However, when it comes to hydrogen logistics, ammonia could play a complementary role.

By leveraging existing ammonia transport networks and its favorable storage properties, green ammonia may help address one of the most practical challenges in the hydrogen economy: delivering hydrogen efficiently to smaller users.

Industry Example: Ammonia Cracking Near Hydrogen Demand

Several industrial projects are already exploring how ammonia can support practical hydrogen distribution.

For example, Air Liquide has launched an industrial-scale ammonia-to-hydrogen pilot facility at the Port of Antwerp-Bruges in Belgium. The unit can convert around 30 tons of ammonia per day into hydrogen, demonstrating how ammonia can be transported through existing logistics networks and then converted back into hydrogen near end users. 

The concept is simple but powerful. Instead of transporting hydrogen directly to every customer, ammonia can be delivered to regional hubs or industrial clusters where it is “cracked” back into hydrogen.
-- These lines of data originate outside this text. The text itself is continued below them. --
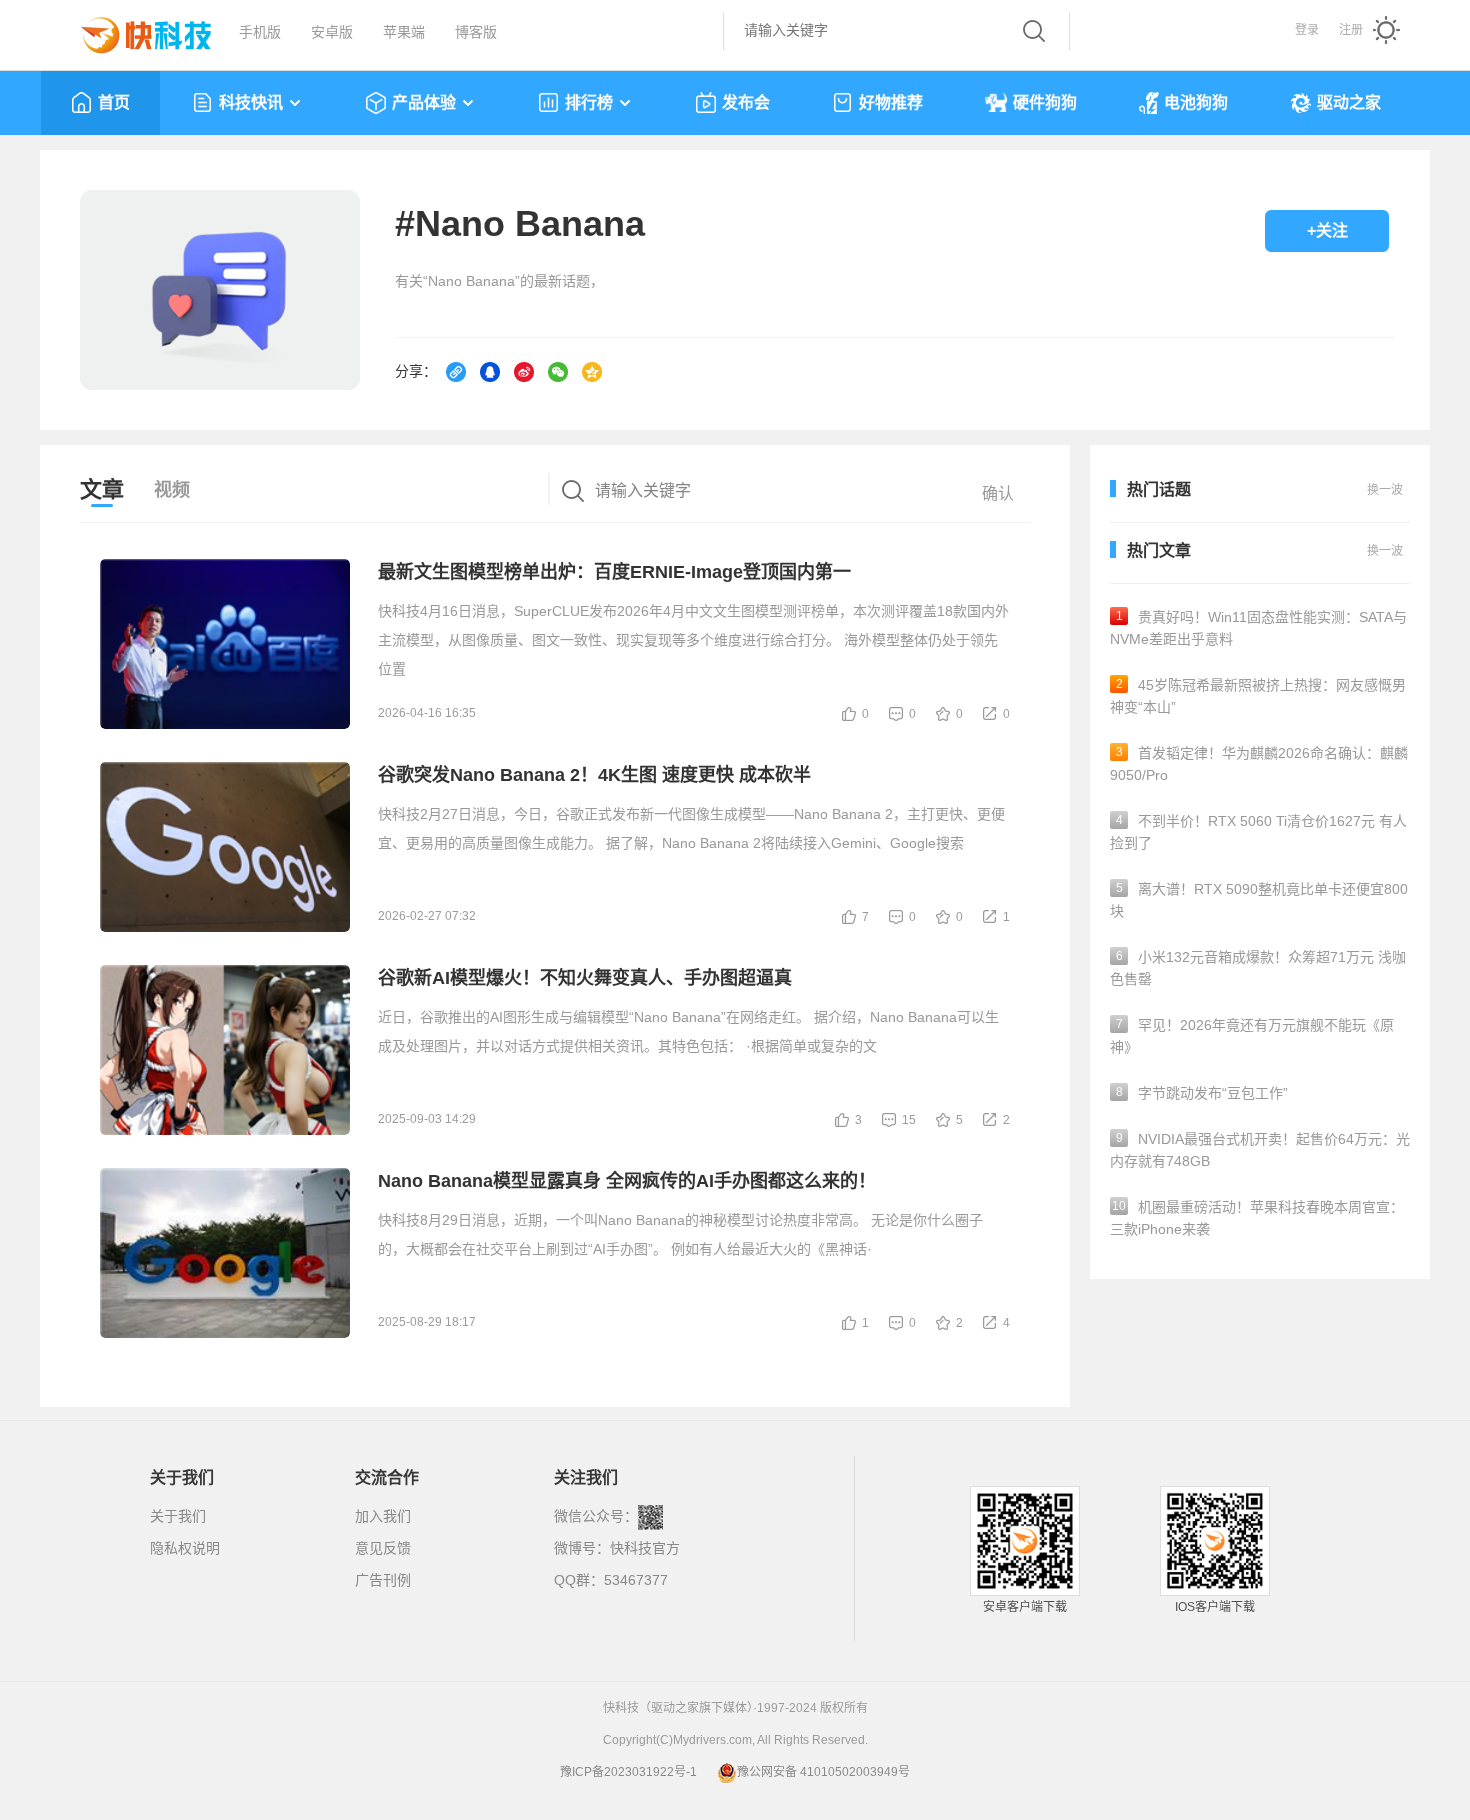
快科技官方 (645, 1548)
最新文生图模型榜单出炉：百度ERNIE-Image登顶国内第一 (614, 572)
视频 (172, 490)
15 (909, 1120)
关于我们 (178, 1516)
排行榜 (589, 102)
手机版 (260, 32)
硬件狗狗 (1045, 102)
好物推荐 (891, 102)
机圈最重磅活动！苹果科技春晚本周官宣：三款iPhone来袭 (1257, 1218)
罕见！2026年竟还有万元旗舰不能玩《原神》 (1252, 1036)
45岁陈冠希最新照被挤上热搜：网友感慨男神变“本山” (1258, 696)
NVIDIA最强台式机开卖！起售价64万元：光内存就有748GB (1260, 1150)
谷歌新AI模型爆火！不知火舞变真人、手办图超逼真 (585, 978)
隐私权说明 (185, 1548)
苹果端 (404, 32)
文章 (102, 489)
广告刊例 (383, 1580)
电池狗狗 (1196, 102)
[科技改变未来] (132, 30)
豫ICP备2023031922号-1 (628, 1772)
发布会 (746, 102)
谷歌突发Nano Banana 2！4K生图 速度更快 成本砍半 (594, 775)
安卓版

This allows hydrogen to be supplied closer to where it is actually consumed, reducing the need for dedicated hydrogen transport infrastructure.

Similar efforts are also underway in Japan, where companies such as Mitsubishi Heavy Industries are developing decentralized ammonia cracking systems designed specifically for medium-scale hydrogen demand sites. 

These projects illustrate how ammonia-based supply chains could support more flexible hydrogen logistics—particularly for distributed or smaller hydrogen users.

Looking Ahead

The global hydrogen economy will depend on more than large export projects or long-distance pipelines. It will also depend on practical solutions for connecting hydrogen supply with real-world users.

Solving the last mile of hydrogen distribution—especially for distributed and small-scale demand—will be a key part of that journey.

In this context, green ammonia may offer an important piece of the puzzle, helping build flexible and scalable hydrogen logistics networks for the future.